学习文本 =>

■ ■ ■ ■ ■

向蛋白溶液中加入1％triton x-114，用移液枪轻轻吹打混匀，冰浴30min，每隔5min混匀一次，37℃水浴10min，直至出现肉眼可见的分层现象，25℃，11000rpm，离心10min，将上清转移至无菌离心管中，如此重复2 次，去除大部分内毒素。0.22μm过滤除菌，分装，冻存于-80℃。纯化后的蛋白进行考马斯亮蓝染色和western blot(用抗his-tag抗体作为一抗)鉴定。
[0031]
pvax1-ahb融合dna疫苗的制备
[0032]
ahb基因序列两端加入酶切位点5'(kpni)和3'(noti)，通过双酶切连接到真核表达载体pvax1，并转化到大肠杆菌感受态细胞dh5α，用含卡那霉素(50μg/ml)的lb培养基培养细菌12-16h，常温，8000rpm离心3min收集菌体，用去内毒素质粒提取试剂盒提取 pvax1-ahb质粒。将质粒pvax1和pvax1-ahb分别转染到293t细胞，按每孔105个细胞铺于 24孔培养板，待贴壁后使用lipofectamine
tm
3000转染试剂(按试剂盒说明书进行)将0.5μg 质粒转染到293t细胞，在37℃和5％co2条件下孵育24h，收集全细胞蛋白质，用抗ah(1:500) 的小鼠多克隆血清作为一抗进行western blot检测。

■ ■ ■ ■ ■

原始数据 =>
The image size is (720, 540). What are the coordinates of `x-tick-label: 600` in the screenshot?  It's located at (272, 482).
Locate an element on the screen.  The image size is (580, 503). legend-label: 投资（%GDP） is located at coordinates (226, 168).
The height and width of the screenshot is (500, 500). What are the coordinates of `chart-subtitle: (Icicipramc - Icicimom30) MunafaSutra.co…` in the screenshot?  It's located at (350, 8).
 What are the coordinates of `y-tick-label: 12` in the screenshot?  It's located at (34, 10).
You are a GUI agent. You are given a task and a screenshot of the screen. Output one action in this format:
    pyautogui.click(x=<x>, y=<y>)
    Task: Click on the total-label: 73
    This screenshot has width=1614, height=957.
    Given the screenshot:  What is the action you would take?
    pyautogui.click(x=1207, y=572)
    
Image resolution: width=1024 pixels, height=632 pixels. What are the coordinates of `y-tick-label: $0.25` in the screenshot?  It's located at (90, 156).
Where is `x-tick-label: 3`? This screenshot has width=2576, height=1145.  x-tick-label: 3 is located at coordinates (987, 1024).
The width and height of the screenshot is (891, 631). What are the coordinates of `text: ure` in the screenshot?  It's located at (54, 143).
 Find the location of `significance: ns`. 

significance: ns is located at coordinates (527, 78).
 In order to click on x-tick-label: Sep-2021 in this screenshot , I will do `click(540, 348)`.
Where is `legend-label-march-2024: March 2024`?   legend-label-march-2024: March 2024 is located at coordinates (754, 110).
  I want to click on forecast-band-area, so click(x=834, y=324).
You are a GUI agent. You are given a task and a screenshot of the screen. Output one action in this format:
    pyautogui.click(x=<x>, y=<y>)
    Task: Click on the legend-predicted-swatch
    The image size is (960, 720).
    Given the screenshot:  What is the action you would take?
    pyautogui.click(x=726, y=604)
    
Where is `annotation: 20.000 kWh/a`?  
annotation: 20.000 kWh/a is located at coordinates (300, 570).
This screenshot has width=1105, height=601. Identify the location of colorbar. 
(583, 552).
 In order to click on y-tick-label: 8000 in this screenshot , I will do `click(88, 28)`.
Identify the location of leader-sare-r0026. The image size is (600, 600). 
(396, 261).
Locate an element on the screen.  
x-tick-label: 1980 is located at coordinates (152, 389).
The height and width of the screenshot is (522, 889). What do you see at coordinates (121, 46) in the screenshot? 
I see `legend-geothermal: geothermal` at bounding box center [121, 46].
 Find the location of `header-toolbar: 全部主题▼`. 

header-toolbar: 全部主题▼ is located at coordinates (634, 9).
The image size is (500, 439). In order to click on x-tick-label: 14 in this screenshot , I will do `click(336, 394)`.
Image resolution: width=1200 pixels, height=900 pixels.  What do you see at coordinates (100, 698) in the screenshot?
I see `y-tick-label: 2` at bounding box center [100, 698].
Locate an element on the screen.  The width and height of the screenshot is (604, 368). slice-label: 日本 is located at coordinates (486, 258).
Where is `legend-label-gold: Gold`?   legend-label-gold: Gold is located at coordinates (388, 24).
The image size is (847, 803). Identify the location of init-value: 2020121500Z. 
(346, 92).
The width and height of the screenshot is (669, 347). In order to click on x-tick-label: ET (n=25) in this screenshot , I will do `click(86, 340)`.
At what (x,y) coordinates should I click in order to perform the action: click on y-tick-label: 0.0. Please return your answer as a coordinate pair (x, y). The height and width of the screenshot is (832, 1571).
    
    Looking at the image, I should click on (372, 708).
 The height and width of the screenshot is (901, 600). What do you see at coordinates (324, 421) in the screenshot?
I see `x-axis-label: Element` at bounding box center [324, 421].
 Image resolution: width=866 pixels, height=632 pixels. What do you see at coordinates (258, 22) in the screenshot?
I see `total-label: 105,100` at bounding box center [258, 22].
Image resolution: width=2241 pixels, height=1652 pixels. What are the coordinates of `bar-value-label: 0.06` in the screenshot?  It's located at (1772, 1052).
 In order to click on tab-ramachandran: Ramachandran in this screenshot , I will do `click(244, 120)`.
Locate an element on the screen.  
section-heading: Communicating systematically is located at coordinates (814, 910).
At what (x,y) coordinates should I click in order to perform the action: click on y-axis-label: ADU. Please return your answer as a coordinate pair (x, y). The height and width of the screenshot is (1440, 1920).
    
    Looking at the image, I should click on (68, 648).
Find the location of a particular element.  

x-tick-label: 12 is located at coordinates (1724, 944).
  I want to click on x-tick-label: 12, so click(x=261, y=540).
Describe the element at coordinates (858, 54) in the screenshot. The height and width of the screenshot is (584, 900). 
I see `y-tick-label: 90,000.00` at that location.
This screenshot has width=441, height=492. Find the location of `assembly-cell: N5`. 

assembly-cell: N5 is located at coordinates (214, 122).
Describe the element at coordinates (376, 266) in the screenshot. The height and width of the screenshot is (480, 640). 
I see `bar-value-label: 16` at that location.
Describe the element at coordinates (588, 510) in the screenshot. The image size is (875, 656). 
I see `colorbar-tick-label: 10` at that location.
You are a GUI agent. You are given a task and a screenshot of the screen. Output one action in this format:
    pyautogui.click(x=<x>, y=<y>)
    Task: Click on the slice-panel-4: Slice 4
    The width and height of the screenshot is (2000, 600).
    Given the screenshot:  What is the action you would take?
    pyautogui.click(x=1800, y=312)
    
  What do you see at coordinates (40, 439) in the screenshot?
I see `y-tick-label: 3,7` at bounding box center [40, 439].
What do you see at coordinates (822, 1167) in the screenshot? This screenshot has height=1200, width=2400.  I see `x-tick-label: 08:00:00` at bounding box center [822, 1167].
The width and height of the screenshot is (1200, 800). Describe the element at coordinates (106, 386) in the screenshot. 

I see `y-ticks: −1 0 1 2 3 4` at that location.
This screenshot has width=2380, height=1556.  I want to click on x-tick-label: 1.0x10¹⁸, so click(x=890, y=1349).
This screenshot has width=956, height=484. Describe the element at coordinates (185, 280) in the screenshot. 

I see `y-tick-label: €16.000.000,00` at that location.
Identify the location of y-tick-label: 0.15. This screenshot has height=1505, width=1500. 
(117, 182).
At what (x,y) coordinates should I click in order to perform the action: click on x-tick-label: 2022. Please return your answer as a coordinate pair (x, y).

■ ■ ■ ■ ■

问题 1 => 根据学习文本，把0.5μg质粒转染到293t细胞后，在什么条件下孵育、孵育多长时间？
问题 2 => 请从学习文本的最后一句之后接着往下写。

你的回答 1 => 在37℃和5％co2条件下孵育24h。

你的回答 2 =>
[0033]
实施例2疫苗的免疫效果评价
[0034]
45只6-8周的雌性c57bl/6小鼠被随机分为5组，每组9只，分正常对照组(control)， bcg对照组(bcg)、pvax1-ahb免疫组(pvax1-ahb)，ahb-p免疫组(ahb-p)，攻毒模型组(m. bovis)。pvax1-ahb的鼻内免疫剂量为50μg/只，ahb-p的鼻内免疫剂量为40μg/只(ahb： 20μg/只；poly ic：20μg/只)，一共免疫3次，间隔3周。第二次免疫时皮下注射免疫 bcg(105cfu/只)。最后一次免疫3周后每组剖杀3只小鼠，分离肺组织细胞，用ah抗原刺激肺细胞8h后流式细胞术检测产生ifn-γ或il-17的cd4
+
t细胞。其余小鼠用m.bovis 鼻腔感染(约100cfu/只)，4周后采集右肺和脾脏用于cfu计数，左肺固定于10％的中性福尔马林用于组织病理学观察。
[0035]
融合疫苗ahb-p和pvax1-ahb提供抗m.bovis作用
[0036]
如图1所示，纯化的ahb纯度大于90％，约65kda(图1a)，用抗his标签抗体进行westernblot鉴定，结果显示nc膜上出现单一条带，符合预期大小(图1b)。用pvax1-ahb转染293t 细胞后，可见与预期大小相一致的条带，而转染了pvax1的细胞未表达目的蛋白(图1c)。由于pvax1-ahb质粒不带his-tag，而大肠杆菌表达的ahb带his-tag，因此在大肠杆菌里表达的ahb蛋白(约65kda)比在293t细胞表达的ahb蛋白(约61kda)分子量大。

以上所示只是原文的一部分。